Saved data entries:
##############################
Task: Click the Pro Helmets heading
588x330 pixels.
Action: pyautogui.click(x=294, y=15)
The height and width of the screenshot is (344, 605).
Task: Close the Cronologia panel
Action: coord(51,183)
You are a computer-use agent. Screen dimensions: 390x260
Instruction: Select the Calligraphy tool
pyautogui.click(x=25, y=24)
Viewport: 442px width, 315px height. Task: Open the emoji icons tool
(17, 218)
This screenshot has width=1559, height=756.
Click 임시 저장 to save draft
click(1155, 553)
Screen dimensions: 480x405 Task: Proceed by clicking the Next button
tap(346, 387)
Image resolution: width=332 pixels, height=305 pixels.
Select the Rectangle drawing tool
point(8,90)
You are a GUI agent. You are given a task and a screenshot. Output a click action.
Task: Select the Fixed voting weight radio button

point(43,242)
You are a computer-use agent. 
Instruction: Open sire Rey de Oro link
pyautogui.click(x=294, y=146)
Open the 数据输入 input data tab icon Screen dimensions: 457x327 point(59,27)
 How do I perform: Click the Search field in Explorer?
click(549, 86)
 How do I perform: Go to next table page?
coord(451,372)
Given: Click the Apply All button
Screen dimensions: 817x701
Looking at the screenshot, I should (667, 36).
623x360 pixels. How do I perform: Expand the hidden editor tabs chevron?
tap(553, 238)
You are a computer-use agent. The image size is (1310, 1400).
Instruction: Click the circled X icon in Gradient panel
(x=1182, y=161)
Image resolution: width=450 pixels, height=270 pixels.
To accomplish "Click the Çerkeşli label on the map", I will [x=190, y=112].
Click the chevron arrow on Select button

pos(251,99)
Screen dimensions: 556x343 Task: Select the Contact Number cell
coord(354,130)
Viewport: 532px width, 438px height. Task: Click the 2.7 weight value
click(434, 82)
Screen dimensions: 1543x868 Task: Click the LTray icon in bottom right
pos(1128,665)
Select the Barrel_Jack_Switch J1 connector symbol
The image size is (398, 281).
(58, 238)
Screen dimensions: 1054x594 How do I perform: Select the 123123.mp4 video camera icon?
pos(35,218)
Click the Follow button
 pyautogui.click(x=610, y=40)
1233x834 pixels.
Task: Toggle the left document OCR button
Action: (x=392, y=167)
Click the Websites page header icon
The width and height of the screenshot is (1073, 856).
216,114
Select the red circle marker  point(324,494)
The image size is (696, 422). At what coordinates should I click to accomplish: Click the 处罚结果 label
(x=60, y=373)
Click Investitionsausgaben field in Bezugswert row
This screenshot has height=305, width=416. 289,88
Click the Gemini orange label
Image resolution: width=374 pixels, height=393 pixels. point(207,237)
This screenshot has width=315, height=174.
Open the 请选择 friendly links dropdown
##############################
* _Activity_:
Copy each entry exactly.

* _Response area_:
Task: Click the Pro Helmets heading
588x330 pixels.
Action: pyautogui.click(x=294, y=15)
The height and width of the screenshot is (344, 605).
Task: Close the Cronologia panel
Action: coord(51,183)
You are a computer-use agent. Screen dimensions: 390x260
Instruction: Select the Calligraphy tool
pyautogui.click(x=25, y=24)
Viewport: 442px width, 315px height. Task: Open the emoji icons tool
(17, 218)
This screenshot has width=1559, height=756.
Click 임시 저장 to save draft
click(1155, 553)
Screen dimensions: 480x405 Task: Proceed by clicking the Next button
tap(346, 387)
Image resolution: width=332 pixels, height=305 pixels.
Select the Rectangle drawing tool
point(8,90)
You are a GUI agent. You are given a task and a screenshot. Output a click action.
Task: Select the Fixed voting weight radio button

point(43,242)
You are a computer-use agent. 
Instruction: Open sire Rey de Oro link
pyautogui.click(x=294, y=146)
Open the 数据输入 input data tab icon Screen dimensions: 457x327 point(59,27)
 How do I perform: Click the Search field in Explorer?
click(549, 86)
 How do I perform: Go to next table page?
coord(451,372)
Given: Click the Apply All button
Screen dimensions: 817x701
Looking at the screenshot, I should (667, 36).
623x360 pixels. How do I perform: Expand the hidden editor tabs chevron?
tap(553, 238)
You are a computer-use agent. The image size is (1310, 1400).
Instruction: Click the circled X icon in Gradient panel
(x=1182, y=161)
Image resolution: width=450 pixels, height=270 pixels.
To accomplish "Click the Çerkeşli label on the map", I will [x=190, y=112].
Click the chevron arrow on Select button

pos(251,99)
Screen dimensions: 556x343 Task: Select the Contact Number cell
coord(354,130)
Viewport: 532px width, 438px height. Task: Click the 2.7 weight value
click(434, 82)
Screen dimensions: 1543x868 Task: Click the LTray icon in bottom right
pos(1128,665)
Select the Barrel_Jack_Switch J1 connector symbol
The image size is (398, 281).
(58, 238)
Screen dimensions: 1054x594 How do I perform: Select the 123123.mp4 video camera icon?
pos(35,218)
Click the Follow button
 pyautogui.click(x=610, y=40)
1233x834 pixels.
Task: Toggle the left document OCR button
Action: (x=392, y=167)
Click the Websites page header icon
The width and height of the screenshot is (1073, 856).
216,114
Select the red circle marker  point(324,494)
The image size is (696, 422). At what coordinates should I click to accomplish: Click the 处罚结果 label
(x=60, y=373)
Click Investitionsausgaben field in Bezugswert row
This screenshot has height=305, width=416. 289,88
Click the Gemini orange label
Image resolution: width=374 pixels, height=393 pixels. point(207,237)
This screenshot has width=315, height=174.
Open the 请选择 friendly links dropdown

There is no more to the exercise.